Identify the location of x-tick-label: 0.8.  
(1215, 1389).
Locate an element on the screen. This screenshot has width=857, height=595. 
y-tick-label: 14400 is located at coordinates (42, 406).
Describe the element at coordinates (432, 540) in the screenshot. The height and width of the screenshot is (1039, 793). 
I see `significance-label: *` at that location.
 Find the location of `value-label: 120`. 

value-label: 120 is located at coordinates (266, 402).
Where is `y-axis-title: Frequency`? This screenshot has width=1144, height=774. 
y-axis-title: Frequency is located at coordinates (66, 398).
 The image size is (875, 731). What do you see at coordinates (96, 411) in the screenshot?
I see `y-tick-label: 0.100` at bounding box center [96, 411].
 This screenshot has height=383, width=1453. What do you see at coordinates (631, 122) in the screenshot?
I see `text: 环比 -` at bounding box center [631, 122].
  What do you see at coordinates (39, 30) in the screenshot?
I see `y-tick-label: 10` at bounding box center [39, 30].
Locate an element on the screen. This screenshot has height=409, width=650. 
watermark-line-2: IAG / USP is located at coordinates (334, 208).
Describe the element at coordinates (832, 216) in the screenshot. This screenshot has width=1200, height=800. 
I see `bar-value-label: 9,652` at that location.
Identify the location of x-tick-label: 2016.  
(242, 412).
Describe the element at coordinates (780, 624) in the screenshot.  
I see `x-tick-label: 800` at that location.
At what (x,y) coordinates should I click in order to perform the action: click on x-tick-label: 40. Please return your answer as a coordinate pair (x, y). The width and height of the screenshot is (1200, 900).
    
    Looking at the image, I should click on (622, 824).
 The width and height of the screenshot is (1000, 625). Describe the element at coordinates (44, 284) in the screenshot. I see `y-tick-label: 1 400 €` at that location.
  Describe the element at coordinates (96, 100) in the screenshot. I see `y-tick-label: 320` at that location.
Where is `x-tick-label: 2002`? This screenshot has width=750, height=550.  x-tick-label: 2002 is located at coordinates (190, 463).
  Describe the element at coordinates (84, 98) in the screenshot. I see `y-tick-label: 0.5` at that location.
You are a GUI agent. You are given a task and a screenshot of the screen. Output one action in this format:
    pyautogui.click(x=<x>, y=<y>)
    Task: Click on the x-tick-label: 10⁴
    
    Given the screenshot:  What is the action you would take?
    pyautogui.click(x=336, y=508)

### Work required
Copy every entry above word for word, leaving nothing out and changing nothing.

### Answer space
Identify the location of x-tick-label: 0.8.  
(1215, 1389).
Locate an element on the screen. This screenshot has width=857, height=595. 
y-tick-label: 14400 is located at coordinates (42, 406).
Describe the element at coordinates (432, 540) in the screenshot. The height and width of the screenshot is (1039, 793). 
I see `significance-label: *` at that location.
 Find the location of `value-label: 120`. 

value-label: 120 is located at coordinates (266, 402).
Where is `y-axis-title: Frequency`? This screenshot has width=1144, height=774. 
y-axis-title: Frequency is located at coordinates (66, 398).
 The image size is (875, 731). What do you see at coordinates (96, 411) in the screenshot?
I see `y-tick-label: 0.100` at bounding box center [96, 411].
 This screenshot has height=383, width=1453. What do you see at coordinates (631, 122) in the screenshot?
I see `text: 环比 -` at bounding box center [631, 122].
  What do you see at coordinates (39, 30) in the screenshot?
I see `y-tick-label: 10` at bounding box center [39, 30].
Locate an element on the screen. This screenshot has height=409, width=650. 
watermark-line-2: IAG / USP is located at coordinates (334, 208).
Describe the element at coordinates (832, 216) in the screenshot. This screenshot has width=1200, height=800. 
I see `bar-value-label: 9,652` at that location.
Identify the location of x-tick-label: 2016.  
(242, 412).
Describe the element at coordinates (780, 624) in the screenshot.  
I see `x-tick-label: 800` at that location.
At what (x,y) coordinates should I click in order to perform the action: click on x-tick-label: 40. Please return your answer as a coordinate pair (x, y). The width and height of the screenshot is (1200, 900).
    
    Looking at the image, I should click on (622, 824).
 The width and height of the screenshot is (1000, 625). Describe the element at coordinates (44, 284) in the screenshot. I see `y-tick-label: 1 400 €` at that location.
  Describe the element at coordinates (96, 100) in the screenshot. I see `y-tick-label: 320` at that location.
Where is `x-tick-label: 2002`? This screenshot has width=750, height=550.  x-tick-label: 2002 is located at coordinates (190, 463).
  Describe the element at coordinates (84, 98) in the screenshot. I see `y-tick-label: 0.5` at that location.
You are a GUI agent. You are given a task and a screenshot of the screen. Output one action in this format:
    pyautogui.click(x=<x>, y=<y>)
    Task: Click on the x-tick-label: 10⁴
    
    Given the screenshot:  What is the action you would take?
    pyautogui.click(x=336, y=508)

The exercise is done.